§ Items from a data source
__________

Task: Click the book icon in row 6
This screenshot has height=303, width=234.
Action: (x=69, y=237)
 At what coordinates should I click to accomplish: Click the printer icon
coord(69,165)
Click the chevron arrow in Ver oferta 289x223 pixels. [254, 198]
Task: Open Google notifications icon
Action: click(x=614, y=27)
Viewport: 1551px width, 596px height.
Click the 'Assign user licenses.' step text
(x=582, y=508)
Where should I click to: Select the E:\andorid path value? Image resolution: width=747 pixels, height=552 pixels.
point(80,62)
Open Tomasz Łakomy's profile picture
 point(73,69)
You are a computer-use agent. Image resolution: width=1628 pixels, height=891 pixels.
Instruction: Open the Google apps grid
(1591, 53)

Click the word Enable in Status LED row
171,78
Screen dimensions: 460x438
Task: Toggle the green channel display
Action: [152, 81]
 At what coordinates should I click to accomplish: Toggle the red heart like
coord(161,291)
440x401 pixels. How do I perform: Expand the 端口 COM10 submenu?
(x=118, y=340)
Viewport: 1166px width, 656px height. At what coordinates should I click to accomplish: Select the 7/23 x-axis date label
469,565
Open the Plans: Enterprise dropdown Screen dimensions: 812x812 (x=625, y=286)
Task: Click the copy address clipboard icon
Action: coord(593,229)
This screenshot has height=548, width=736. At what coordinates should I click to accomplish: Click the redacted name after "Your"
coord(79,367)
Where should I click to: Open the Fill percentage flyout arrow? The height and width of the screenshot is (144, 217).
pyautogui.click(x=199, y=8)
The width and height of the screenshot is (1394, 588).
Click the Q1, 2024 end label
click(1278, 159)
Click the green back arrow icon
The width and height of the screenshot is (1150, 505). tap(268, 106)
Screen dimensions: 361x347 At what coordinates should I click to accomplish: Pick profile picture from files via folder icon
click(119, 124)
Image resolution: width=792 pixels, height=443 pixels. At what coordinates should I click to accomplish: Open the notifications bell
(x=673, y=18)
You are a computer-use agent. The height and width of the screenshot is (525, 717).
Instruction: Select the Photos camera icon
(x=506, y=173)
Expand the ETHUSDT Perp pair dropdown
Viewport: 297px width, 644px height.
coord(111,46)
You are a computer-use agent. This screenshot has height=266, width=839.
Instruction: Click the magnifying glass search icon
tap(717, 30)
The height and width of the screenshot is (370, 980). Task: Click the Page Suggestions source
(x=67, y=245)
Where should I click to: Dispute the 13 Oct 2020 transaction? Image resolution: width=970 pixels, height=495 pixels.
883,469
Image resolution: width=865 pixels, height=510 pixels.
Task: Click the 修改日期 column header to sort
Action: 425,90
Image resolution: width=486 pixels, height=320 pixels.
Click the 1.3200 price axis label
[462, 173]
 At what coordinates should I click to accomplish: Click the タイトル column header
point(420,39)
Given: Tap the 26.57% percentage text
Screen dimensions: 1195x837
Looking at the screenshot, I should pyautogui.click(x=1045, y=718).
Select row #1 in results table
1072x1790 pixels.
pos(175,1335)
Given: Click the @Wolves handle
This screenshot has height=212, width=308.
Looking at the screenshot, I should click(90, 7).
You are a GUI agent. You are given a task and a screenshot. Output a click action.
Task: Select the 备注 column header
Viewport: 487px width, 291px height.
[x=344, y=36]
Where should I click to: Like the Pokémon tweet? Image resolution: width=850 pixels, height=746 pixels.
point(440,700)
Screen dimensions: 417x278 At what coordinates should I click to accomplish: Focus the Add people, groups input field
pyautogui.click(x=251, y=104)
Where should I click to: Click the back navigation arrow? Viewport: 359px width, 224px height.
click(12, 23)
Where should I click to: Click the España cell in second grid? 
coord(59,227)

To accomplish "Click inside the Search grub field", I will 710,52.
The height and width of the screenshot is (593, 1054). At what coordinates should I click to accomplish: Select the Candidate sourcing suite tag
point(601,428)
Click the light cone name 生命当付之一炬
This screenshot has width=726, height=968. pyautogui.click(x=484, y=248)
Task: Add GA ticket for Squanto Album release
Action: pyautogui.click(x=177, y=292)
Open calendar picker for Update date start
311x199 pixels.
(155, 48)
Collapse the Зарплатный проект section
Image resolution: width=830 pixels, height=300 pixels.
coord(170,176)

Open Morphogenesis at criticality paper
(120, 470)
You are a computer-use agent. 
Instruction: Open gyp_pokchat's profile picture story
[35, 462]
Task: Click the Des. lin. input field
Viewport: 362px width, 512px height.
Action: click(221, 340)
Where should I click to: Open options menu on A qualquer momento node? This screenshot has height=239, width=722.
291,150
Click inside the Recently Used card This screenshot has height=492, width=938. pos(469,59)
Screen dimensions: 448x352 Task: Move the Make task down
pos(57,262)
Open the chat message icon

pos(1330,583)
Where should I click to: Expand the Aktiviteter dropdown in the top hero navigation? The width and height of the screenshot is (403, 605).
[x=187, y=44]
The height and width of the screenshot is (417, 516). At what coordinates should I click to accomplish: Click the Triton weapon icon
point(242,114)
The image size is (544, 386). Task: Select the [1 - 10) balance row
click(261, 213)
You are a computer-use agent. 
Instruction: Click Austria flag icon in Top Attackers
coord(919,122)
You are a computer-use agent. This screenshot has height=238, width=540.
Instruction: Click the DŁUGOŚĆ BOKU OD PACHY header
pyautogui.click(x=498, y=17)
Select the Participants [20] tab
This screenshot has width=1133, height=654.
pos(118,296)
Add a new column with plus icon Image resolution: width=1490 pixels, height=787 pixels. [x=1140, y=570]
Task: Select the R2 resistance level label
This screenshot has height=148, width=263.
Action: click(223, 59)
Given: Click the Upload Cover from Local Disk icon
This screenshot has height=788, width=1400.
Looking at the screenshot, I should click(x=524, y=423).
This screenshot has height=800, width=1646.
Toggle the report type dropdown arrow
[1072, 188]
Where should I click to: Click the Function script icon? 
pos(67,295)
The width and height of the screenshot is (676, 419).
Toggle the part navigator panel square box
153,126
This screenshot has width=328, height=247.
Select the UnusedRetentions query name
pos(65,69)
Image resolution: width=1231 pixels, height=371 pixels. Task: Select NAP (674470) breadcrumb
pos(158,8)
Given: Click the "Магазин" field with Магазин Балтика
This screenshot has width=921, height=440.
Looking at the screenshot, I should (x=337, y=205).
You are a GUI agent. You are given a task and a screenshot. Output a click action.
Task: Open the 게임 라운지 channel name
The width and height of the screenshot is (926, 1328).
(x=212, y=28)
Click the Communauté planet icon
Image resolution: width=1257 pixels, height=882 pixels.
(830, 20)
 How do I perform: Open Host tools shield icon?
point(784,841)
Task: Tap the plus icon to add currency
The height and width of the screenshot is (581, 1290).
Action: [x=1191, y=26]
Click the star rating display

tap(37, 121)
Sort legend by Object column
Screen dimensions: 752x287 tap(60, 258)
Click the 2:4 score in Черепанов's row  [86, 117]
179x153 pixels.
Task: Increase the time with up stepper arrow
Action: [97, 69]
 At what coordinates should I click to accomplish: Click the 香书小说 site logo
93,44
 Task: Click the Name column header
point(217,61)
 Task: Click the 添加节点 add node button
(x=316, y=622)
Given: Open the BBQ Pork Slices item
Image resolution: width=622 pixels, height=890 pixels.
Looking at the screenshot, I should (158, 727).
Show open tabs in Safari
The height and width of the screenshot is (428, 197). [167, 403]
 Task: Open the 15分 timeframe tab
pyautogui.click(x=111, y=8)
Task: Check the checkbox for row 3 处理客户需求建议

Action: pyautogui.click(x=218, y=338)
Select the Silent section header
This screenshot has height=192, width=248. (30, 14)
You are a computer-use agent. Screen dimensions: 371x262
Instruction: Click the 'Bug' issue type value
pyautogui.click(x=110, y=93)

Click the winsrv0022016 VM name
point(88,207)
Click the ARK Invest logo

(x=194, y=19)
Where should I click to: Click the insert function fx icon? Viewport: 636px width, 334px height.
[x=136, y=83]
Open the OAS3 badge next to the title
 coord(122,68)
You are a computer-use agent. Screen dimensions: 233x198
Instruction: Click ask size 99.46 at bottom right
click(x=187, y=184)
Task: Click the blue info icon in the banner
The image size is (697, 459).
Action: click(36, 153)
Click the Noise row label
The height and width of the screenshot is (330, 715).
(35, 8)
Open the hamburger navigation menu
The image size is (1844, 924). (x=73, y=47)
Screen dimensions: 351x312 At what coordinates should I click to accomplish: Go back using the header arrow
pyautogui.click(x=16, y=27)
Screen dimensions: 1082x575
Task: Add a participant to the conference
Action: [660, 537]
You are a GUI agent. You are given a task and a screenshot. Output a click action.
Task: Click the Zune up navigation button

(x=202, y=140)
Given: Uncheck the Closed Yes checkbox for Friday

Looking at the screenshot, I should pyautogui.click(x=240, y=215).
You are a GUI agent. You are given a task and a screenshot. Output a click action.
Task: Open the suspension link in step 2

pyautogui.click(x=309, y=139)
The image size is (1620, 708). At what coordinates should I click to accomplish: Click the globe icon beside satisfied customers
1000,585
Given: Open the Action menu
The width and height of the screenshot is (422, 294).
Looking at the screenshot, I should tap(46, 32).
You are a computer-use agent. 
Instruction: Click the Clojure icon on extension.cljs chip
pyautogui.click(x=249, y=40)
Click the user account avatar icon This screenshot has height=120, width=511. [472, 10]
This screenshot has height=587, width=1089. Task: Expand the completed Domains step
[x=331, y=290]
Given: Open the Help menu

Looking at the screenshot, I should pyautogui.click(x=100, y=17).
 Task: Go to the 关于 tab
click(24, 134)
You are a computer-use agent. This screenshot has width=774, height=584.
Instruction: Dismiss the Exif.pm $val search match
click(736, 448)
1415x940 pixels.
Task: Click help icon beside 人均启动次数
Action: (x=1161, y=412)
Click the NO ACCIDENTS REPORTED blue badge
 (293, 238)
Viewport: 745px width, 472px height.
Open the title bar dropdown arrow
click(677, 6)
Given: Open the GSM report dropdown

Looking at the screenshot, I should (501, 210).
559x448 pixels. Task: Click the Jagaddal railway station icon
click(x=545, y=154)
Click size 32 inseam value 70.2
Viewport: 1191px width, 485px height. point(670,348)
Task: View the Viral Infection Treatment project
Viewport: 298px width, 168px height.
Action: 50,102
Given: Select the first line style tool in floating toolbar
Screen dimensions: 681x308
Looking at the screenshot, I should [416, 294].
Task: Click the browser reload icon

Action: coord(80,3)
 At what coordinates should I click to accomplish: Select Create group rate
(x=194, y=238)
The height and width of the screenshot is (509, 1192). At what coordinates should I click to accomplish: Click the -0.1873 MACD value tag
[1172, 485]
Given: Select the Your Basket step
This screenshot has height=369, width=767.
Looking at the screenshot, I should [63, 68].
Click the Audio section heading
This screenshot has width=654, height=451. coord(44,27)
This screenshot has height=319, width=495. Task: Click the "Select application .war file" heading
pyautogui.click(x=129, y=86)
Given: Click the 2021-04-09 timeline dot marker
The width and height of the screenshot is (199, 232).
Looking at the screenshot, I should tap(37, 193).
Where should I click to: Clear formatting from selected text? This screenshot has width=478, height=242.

__________

§ PROBLEM STATEMENT
Across the records above, tally the lines that contain "plus" and return the number alone.

§ WORKED SOLUTION
2